Another often overlooked benefit of raised wood floor system construction is a savings for those who live in flood plain zones. You can often build in these designated areas, but if your first floor level is exactly at the elevation of predicted floods you pay a steep flood insurance premium. But for every foot you raise the floor level above the projected flood level, you pay significantly decreased flood insurance premiums. The savings over time can be dramatic. But in addition to those savings, imagine the peace of mind knowing your house stayed dry during a flood while a neighbor’s house built on a slab might have had 28 inches of murky polluted water invading his house for days.

As for the cost savings of building a raised floor system versus a slab-on-grade home, you are talking chump change in my opinion. If your builder does an accurate labor and material cost comparison, I’ll wager that the extra cost of a raised wood floor system for an average home will not exceed an extra $1,500.00. Yes, it is more money, but that extra cost buys you numerous advantages as well as increased curb appeal.

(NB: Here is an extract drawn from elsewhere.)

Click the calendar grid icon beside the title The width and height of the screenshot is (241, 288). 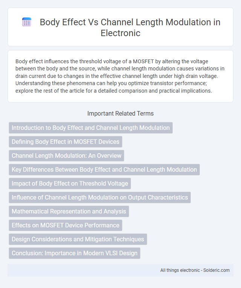click(27, 22)
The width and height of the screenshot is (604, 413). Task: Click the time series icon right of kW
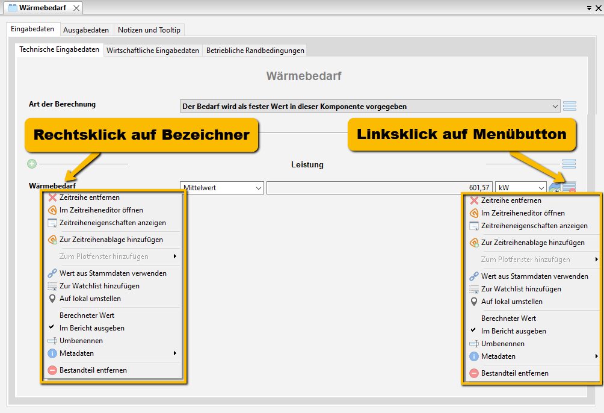click(555, 188)
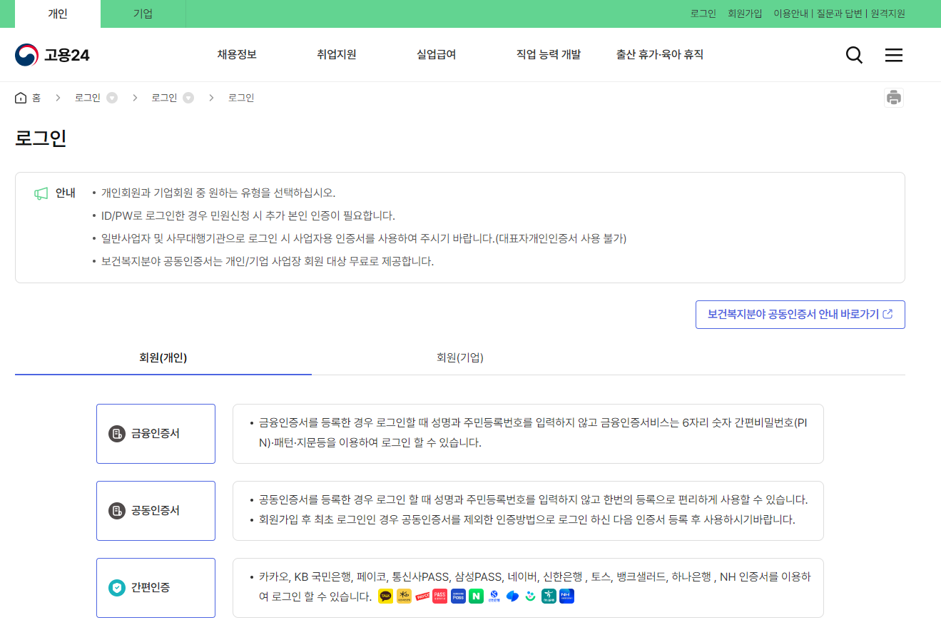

Some opponents of raised floor system construction say it is too difficult to go up and down steps to get into and out of the house. It is very easy to grade the exterior of the ground around some of these houses to create a gently sloping landscaped berm that serves as a pathway to the front porch so that all but one step is required to enter the home.

There are multiple foundation types to choose from when building a raised floor system. The pier and beam method works well in areas that have mature trees and vegetation. This system requires that the builder just dig several pits to install square or round footers that support the weight of poured concrete or concrete block columns.

A traditional continuous poured footer foundation with a continuous concrete block wall or poured concrete wall can sever many tree roots and weaken or kill nearby trees that add value, beauty and perhaps natural shading in sunny hot climates. It is always a good idea to consult with a certified arborist before you decide upon which foundation method your builder is going to employ.